The success of the visible spectral displacement technique involving methyl red, in bonded form, as the competing reagent applied for the construction of molecular sensor for adamanetanccarboxylic acid, adamantanol, borneol, cyclaxtanol, cyclohexanol and same structures [24, 25].

The spectrophotometric technique involving phenolphthalein as the competing reagent appears to be the most promising one. It is based on the fact that in alkaline solutions a colourless 1:1 complex is formed between phenolphthalein and β-CyD that the red phenolphthalein dianion is partially displaced by a competing reagent to an extent depending upon its affinity to form a complex with the CyD host. Phenolphthalein-modified β-CyD was synthesized for the purpose of developing a new type of guest-responsive color change indicator and the guest-induced absorption changes were used for molecule sensing [26, 27].

Figure 7.

Absorption spectra for 4.8×10-5 mol L-1 phenolphthalein in the presence (a) 0.0, (b) 1.0×10-4, (c) 2×10-4, (d) 4×10-4, (e) 7×10-4, and (f) 1.0×10-3 mol L-1 of β -CyD at pH 10.5. [Reprinted from Afkhami A, Madrakian T, Khalafi L. /Anal. Lett, 2007; 40 2317-2328 with permission from Taylor & Francis.]

Several attempts have been also made on color changes based on competitive complexation of some important chemicals with phenolphthalein-CyD inclusion complex. These chemical sensors are relatively inexpensive, rapid and simple for determination of desired compounds, such as pharmaceuticals, surfactants and fatty acids which are transparent in the visible range [28-34]. The sensing abilities of for various guests are roughly parallel to the binding constants. Fig. 8 shows that by addition of ibuprofen to the phenolphthalein-β-CyD complex solution, the absorbance at 554 nm increases. This increase in the absorbance is due to the decomposition of phenolphthalein- β-CyD inclusion complex by displacement of ibuprofen by phenolphthalein. This phenomenon indicates competition of the ibuprofen with phenolphthalein in the formation of inclusion complex with β-CyD. The amount of increase in the absorbance at 554 nm was found to be proportional with the ibuprofen concentration over a certain concentration range.

Figure 8.

Absorption spectra for 4.8 ×10-5 mol L-1 phenolphthalein at pH 10.5 in the presence of (a) 1.0×10-4 mol L-1 β-CyD and 2.0×10-4 mol L-1ibuprofen, (b) 1.0×10-4 mol L-1 β-CyD and (c) in the absence of β-CyD and ibuprofen. [Reprinted from Afkhami A, Madrakian T, Khalafi L. /Anal. Lett, 2007; 40 2317-2328 with permission from Taylor & Francis.]
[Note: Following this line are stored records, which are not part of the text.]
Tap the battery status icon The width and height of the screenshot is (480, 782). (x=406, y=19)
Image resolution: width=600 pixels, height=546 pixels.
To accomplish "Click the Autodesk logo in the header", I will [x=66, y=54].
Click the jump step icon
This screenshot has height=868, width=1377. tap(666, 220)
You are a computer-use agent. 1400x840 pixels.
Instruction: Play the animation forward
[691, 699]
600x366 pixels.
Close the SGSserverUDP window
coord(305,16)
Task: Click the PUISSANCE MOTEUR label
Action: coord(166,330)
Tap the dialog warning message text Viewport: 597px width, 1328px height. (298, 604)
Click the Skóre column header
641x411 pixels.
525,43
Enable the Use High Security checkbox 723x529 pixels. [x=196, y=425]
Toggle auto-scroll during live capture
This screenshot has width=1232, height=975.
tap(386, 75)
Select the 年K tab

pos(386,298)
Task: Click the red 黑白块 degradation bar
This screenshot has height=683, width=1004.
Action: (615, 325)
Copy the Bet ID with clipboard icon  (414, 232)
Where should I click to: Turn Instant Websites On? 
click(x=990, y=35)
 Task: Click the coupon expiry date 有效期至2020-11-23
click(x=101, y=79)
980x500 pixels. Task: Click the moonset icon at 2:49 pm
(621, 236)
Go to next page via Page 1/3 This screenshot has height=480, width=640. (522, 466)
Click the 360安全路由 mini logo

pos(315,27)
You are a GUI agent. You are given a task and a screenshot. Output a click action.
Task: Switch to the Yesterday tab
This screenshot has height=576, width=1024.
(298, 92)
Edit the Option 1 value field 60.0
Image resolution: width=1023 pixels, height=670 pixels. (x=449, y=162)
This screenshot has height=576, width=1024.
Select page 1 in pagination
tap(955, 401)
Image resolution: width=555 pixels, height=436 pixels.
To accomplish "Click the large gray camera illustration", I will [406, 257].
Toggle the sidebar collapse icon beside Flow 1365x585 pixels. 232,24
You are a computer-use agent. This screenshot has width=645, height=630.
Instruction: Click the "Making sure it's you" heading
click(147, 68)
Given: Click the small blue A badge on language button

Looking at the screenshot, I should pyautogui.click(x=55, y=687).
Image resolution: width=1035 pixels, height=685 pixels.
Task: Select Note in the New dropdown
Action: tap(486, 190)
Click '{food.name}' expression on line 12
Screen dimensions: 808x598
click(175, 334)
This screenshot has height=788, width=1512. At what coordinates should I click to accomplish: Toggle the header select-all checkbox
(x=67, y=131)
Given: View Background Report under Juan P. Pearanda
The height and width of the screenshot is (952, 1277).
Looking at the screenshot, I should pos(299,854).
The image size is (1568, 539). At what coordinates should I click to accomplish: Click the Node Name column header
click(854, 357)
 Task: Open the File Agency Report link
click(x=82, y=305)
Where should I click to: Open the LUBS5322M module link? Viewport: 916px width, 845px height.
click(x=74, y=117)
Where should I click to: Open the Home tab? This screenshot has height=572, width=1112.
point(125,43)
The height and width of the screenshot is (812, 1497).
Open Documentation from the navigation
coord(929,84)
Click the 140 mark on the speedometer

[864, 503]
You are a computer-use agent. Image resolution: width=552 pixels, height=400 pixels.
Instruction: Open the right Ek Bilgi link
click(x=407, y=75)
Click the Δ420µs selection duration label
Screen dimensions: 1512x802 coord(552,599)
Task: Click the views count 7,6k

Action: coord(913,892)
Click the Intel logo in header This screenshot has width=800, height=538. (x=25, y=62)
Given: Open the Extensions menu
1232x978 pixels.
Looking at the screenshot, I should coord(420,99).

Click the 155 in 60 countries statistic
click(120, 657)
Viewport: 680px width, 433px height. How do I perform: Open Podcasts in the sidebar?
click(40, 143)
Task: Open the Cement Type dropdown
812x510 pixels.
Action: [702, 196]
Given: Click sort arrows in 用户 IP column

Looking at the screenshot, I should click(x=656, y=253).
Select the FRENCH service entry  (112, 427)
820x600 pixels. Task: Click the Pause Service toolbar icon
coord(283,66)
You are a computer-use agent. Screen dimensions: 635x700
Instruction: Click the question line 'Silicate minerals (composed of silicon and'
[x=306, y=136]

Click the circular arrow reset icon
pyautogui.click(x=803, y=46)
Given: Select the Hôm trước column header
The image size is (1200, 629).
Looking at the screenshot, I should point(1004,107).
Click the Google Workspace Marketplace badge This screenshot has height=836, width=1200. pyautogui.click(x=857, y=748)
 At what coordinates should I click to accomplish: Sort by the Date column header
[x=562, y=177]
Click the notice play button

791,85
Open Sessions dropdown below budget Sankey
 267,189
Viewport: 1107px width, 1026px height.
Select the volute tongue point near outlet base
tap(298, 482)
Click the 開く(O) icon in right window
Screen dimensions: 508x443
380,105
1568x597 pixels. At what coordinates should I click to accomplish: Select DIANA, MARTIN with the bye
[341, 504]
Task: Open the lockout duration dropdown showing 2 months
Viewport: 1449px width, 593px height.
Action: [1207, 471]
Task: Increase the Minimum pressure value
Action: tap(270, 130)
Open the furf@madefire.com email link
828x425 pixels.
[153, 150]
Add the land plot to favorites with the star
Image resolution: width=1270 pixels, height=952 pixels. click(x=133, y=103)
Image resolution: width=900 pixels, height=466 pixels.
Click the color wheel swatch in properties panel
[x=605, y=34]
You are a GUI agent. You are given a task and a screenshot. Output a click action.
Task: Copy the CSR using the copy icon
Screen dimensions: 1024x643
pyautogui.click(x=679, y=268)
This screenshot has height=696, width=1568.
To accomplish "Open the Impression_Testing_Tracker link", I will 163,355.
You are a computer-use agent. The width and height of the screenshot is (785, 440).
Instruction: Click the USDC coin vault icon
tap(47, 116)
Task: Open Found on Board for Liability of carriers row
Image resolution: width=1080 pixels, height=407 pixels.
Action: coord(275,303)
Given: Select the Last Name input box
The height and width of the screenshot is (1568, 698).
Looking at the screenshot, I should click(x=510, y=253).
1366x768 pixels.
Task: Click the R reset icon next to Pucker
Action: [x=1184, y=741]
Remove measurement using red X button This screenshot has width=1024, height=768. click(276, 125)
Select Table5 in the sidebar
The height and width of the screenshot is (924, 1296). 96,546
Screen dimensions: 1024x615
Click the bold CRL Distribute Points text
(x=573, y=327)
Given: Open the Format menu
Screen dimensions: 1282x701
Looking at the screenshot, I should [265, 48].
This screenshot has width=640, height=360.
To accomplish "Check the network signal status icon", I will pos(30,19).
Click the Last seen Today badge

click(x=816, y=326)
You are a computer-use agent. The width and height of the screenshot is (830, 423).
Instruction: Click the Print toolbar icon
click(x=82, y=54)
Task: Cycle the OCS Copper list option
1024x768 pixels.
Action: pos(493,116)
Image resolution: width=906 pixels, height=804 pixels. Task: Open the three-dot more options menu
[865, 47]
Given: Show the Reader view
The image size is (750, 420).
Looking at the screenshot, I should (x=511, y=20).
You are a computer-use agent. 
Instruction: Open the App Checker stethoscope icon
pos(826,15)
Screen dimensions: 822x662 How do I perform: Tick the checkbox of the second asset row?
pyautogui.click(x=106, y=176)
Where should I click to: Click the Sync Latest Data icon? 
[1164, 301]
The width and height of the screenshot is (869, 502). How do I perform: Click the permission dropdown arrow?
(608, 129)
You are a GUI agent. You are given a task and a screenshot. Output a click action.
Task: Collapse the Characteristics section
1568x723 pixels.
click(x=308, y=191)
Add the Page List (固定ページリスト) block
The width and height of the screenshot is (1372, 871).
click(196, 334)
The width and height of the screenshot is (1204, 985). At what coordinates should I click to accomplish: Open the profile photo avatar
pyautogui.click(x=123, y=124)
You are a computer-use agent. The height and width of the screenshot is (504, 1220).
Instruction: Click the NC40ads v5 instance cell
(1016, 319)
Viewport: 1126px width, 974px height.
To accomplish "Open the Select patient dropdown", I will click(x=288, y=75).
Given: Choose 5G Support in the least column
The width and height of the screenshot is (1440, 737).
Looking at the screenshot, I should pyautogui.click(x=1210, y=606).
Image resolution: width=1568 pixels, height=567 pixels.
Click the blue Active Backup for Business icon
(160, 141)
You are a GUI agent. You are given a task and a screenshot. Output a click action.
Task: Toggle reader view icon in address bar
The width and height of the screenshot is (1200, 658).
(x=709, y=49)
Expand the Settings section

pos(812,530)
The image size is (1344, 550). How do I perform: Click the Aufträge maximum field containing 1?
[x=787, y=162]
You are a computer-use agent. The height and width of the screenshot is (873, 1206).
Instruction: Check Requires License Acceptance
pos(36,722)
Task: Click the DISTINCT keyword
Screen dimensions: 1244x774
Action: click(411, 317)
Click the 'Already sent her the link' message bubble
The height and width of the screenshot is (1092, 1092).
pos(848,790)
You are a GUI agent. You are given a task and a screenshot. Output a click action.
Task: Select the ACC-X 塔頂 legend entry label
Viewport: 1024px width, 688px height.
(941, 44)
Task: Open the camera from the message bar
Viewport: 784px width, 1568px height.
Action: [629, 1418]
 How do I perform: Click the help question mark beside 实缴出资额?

Color change chemical sensors of CyD derivatives carrying dyes such as nitrophenol [35] and alizarin yellow [36] were reported that relies on direct measurements of some analytes.

Also there is an example of color and spectral change of metal ion-indicators that affected by β-CyD. Recently it has been demonstrated that the addition of β-CyD to the solution containing the complex of calcium and magnesium with Eriochrome Black T (EBT) caused decomposition of the 1:1 metal complex and increase in EBT concentration in solution due to the formation of EBT-β-CyD inclusion complex. At a given pH, the values of metal ion conditional formation constant (K'f) decreased by increasing β-CyD concentration based due to the formation of an inclusion complex between the desired form of EBT and β-CyD. The amount of decrease in K'f with increasing β-CyD concentration and the color changes due to complex decomposition depends on the stability of the inclusion complex between EBT and β-CyD [37].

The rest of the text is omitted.